Other tests may be ordered, such as:

* An angiogram, a special x-ray of blood vessels.
* CT scans, x-rays that give detailed pictures of a cross- section of the pancreas. These pictures are created by a computer.
* Transabdominal ultrasound to view the pancreas. In this procedure, an instrument that sends out high-frequency sound waves, which cannot be heard, is passed over the abdomen. The sound waves echo off the pancreas. The echoes form a picture on a screen that looks like a television.
* ERCP (endoscopic retrograde cholangiopancreatogram), is a special x-ray of the common bile duct. For this test, a long, flexible tube (endoscope) is passed down the patient’s throat through the stomach and into the small intestine. A dye is injected into the common bile duct, and x-rays are taken. The doctor can also look through the endoscope and take tissue samples.
* Endoscopic ultrasound is a relatively new procedure that can be used to diagnose pancreatic cancer. For the procedure, an endoscope is passed in the same way as for ERCP; however, on the end of the endoscope is an ultrasound probe which scans the pancreas for cancers. Because the ultrasound probe is closer to the pancreas than with transabdominal ultrasound, it is possible to identify small cancers within the pancreas. The cancers also can be biopsied through the endoscope.

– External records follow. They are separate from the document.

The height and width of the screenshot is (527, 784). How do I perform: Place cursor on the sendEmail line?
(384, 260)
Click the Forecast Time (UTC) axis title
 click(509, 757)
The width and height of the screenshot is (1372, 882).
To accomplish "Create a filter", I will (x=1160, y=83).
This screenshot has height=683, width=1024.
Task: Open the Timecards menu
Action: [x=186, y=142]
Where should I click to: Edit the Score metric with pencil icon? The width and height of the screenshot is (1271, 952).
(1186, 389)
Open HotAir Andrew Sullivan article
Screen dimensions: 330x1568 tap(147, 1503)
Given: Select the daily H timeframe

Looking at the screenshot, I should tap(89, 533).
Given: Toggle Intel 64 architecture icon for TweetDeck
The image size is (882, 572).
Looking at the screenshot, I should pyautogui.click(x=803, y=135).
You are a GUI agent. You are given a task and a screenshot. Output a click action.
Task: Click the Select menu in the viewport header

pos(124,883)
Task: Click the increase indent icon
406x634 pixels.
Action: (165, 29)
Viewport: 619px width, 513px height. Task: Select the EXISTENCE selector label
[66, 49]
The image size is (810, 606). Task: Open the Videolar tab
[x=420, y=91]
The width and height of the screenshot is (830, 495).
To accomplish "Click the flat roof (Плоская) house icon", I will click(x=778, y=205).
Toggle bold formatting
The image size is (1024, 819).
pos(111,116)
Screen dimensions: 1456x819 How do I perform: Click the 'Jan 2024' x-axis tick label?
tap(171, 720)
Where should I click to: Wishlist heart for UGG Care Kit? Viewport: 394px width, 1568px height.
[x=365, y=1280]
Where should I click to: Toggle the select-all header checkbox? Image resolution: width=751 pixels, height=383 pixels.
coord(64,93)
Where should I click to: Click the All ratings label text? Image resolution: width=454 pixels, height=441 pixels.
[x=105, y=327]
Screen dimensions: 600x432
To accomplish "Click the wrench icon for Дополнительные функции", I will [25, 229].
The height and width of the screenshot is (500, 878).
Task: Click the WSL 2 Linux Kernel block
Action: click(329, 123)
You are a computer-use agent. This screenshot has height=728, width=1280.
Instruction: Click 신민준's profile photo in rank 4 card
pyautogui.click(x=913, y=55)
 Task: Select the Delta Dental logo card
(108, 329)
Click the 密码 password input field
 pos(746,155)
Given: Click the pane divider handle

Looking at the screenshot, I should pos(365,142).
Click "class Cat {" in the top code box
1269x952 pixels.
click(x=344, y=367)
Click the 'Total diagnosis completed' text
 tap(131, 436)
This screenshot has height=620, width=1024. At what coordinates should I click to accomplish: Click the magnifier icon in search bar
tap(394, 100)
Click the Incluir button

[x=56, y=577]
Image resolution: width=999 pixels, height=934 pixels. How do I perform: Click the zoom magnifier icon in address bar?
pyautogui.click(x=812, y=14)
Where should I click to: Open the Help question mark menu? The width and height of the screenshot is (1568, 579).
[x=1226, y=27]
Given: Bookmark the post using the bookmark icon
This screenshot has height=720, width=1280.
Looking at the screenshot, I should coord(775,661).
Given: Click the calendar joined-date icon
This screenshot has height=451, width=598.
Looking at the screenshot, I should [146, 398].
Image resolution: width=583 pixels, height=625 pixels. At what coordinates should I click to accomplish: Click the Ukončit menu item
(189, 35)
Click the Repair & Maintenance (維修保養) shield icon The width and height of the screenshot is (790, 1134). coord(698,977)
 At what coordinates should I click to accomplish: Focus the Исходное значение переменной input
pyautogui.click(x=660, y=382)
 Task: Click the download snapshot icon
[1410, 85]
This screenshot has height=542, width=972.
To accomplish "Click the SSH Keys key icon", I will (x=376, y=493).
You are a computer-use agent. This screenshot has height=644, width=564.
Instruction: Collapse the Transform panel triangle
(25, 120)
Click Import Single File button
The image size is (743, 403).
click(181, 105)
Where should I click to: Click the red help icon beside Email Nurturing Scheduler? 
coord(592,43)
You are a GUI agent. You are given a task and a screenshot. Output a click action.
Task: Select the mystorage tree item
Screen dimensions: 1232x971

A biopsy is the only sure way for the doctor to know whether cancer is present. In a biopsy, the doctor removes some tissue from the pancreas. It is examined under a microscope by a pathologist, who checks for cancer cells.

One way to remove tissue is with a long needle that is passed through the skin into the pancreas. This is called a needle biopsy. Doctors use x-rays or ultrasound to guide the placement of the needle. Another type of biopsy is a brush biopsy. This is done during the ERCP. The doctor inserts a very small brush through the endoscope into the bile duct to rub off cells to examine under a microscope.
Sometimes an operation called a laparotomy may be needed. During this operation, the doctor can look at organs in the abdomen and can remove tissue. The laparotomy helps the doctor determine the stage, or extent, of the disease. Knowing the stage helps the doctor plan treatment.

Tissue samples that are obtained with one kind of biopsy may not give a clear diagnosis, and the biopsy may need to be repeated using a different method.